## WORK TO DO:
Count the lines of the records below that contain the string "cursor", treating uppercase and lowercase letters as distinct. Give only the number.

## MATERIALS PROVIDED:
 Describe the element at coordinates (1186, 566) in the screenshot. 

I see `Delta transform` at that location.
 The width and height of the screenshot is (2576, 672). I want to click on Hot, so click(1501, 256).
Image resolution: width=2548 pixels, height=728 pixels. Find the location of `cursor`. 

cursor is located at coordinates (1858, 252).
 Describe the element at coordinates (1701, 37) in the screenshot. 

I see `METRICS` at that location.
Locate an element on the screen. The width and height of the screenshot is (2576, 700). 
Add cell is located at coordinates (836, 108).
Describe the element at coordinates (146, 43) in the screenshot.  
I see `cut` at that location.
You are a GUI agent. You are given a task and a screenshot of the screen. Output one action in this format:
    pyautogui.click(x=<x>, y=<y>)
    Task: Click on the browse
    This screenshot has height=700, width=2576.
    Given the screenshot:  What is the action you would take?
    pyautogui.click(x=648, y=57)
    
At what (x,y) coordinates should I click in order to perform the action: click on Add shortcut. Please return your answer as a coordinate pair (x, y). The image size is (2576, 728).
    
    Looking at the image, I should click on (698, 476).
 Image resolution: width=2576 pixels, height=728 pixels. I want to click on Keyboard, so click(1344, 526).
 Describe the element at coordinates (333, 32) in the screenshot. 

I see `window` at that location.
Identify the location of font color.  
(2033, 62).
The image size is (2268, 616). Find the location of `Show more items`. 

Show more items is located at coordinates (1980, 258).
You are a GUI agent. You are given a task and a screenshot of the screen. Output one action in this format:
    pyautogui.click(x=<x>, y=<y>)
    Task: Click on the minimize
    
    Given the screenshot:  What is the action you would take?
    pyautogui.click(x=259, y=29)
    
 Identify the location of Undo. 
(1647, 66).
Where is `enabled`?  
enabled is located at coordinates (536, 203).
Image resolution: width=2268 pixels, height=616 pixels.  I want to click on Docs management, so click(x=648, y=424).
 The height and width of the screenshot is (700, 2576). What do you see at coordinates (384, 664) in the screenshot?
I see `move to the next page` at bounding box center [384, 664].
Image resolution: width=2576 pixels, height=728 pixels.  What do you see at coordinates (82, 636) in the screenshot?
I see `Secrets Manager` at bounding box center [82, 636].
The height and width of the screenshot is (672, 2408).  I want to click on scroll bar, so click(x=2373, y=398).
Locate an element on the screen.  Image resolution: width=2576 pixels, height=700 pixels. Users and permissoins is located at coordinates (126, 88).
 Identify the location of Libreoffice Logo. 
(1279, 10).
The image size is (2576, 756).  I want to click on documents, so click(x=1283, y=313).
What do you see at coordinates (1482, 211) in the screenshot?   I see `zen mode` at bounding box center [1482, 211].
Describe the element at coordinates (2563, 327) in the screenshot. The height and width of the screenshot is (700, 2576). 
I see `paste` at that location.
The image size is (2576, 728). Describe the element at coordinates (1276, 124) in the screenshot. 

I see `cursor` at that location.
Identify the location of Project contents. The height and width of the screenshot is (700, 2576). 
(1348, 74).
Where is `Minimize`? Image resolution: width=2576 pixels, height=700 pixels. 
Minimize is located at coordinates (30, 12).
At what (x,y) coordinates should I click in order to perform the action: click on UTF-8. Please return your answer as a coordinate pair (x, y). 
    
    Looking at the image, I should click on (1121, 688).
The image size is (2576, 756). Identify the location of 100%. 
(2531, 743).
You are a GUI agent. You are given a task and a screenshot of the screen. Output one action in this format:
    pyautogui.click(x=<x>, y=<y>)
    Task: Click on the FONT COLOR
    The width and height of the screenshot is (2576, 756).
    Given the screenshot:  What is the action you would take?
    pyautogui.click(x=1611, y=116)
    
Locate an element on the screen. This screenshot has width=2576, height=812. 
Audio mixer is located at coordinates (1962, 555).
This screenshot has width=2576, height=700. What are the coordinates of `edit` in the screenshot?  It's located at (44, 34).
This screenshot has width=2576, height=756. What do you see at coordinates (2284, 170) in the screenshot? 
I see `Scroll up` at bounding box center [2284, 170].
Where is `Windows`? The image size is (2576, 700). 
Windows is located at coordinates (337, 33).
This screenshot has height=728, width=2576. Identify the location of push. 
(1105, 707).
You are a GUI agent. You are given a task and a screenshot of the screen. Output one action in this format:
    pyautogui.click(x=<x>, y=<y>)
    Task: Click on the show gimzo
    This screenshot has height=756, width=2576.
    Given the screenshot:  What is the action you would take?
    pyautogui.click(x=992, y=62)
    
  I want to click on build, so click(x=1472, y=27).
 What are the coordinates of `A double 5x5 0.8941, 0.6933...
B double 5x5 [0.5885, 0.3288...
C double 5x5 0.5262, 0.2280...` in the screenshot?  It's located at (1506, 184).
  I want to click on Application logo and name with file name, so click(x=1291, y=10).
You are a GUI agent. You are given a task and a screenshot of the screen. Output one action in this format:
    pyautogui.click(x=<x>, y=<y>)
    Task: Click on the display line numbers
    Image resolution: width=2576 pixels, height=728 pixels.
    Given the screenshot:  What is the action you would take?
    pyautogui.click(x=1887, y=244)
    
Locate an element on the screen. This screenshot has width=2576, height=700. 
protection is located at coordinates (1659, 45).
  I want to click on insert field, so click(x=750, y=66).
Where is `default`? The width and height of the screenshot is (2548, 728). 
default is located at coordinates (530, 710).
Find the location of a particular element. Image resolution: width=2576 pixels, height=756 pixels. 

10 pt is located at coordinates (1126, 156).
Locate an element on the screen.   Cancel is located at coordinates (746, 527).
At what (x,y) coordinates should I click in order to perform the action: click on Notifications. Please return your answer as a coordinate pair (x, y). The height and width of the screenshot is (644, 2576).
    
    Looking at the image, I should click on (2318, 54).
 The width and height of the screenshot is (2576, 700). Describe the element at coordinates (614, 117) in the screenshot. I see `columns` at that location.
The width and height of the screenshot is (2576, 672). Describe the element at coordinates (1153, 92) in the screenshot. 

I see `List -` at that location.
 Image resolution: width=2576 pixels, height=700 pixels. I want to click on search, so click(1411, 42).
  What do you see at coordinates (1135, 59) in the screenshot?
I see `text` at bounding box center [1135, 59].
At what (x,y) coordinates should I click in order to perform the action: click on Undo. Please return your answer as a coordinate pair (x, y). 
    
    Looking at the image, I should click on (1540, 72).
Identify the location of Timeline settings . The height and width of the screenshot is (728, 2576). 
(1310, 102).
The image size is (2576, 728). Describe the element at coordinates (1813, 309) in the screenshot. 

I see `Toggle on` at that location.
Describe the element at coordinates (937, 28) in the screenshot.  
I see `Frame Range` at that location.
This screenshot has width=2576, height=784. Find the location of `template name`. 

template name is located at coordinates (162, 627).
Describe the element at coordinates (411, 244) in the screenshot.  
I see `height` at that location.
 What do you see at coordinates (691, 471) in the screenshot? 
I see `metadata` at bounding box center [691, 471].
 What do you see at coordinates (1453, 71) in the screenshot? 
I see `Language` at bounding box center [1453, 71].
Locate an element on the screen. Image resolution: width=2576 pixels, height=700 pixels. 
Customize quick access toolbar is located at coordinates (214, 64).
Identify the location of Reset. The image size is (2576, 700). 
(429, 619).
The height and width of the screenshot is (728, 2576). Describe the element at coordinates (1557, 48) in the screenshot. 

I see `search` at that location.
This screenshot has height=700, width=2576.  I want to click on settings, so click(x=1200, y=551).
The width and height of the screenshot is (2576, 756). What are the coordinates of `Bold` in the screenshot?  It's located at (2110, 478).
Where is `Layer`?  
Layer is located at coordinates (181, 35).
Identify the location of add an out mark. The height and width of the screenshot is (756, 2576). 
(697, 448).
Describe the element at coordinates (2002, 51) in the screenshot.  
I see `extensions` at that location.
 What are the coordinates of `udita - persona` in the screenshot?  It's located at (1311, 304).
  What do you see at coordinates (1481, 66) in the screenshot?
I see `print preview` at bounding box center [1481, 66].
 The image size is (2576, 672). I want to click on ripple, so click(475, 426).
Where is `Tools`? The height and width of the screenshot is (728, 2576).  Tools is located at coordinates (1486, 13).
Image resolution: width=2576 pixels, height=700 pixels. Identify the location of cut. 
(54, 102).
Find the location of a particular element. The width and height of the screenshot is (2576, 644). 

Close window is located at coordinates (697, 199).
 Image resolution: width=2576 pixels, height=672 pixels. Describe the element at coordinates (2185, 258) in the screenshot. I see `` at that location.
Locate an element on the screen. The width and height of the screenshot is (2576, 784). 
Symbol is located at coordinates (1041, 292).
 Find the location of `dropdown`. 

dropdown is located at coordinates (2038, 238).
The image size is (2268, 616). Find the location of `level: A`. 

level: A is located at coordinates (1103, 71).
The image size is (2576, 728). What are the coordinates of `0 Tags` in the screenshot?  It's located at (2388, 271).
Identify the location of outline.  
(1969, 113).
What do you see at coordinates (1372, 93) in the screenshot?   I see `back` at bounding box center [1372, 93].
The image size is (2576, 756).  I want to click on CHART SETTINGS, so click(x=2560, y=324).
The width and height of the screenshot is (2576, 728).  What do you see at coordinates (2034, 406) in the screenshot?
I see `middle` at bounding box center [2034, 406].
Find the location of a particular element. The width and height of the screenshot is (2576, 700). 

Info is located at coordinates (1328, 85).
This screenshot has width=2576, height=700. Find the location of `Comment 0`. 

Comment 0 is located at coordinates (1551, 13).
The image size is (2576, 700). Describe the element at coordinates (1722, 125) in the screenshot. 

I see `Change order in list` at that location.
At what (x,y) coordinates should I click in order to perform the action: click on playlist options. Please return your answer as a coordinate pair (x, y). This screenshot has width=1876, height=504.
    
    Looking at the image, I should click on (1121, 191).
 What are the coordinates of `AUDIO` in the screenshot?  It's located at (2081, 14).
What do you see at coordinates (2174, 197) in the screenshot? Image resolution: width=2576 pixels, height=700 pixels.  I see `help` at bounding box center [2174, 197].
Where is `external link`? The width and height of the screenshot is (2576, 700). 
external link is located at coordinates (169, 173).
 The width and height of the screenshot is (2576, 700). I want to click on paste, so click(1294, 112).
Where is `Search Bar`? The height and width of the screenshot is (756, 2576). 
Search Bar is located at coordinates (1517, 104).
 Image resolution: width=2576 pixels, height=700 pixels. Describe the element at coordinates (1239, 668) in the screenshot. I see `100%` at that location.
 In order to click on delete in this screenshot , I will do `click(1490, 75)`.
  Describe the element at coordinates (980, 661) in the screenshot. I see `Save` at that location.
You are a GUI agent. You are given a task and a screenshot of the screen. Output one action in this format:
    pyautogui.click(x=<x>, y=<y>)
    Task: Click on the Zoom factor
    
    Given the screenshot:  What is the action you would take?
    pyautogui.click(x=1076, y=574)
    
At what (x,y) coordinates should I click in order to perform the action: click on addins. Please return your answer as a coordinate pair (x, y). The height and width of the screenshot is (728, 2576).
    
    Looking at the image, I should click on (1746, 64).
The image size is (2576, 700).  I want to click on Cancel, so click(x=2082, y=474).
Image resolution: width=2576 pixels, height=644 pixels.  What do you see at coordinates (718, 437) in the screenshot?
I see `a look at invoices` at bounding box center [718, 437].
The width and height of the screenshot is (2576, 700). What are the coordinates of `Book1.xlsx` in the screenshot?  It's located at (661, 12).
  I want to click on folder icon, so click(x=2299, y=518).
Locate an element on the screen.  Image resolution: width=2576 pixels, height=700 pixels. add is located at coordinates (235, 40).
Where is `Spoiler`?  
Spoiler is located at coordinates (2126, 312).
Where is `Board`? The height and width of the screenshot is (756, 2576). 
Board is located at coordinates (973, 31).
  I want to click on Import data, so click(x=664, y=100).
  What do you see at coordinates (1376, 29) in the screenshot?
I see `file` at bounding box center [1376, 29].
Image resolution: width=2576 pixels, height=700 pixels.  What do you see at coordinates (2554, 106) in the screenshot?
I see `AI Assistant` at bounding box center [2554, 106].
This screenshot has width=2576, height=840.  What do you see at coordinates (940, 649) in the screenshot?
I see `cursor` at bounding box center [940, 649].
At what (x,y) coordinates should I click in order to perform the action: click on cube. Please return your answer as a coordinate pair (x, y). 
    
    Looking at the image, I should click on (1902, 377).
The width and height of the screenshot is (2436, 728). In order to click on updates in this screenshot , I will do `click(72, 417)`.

## SOLUTION FOR THIS PROBLEM:
4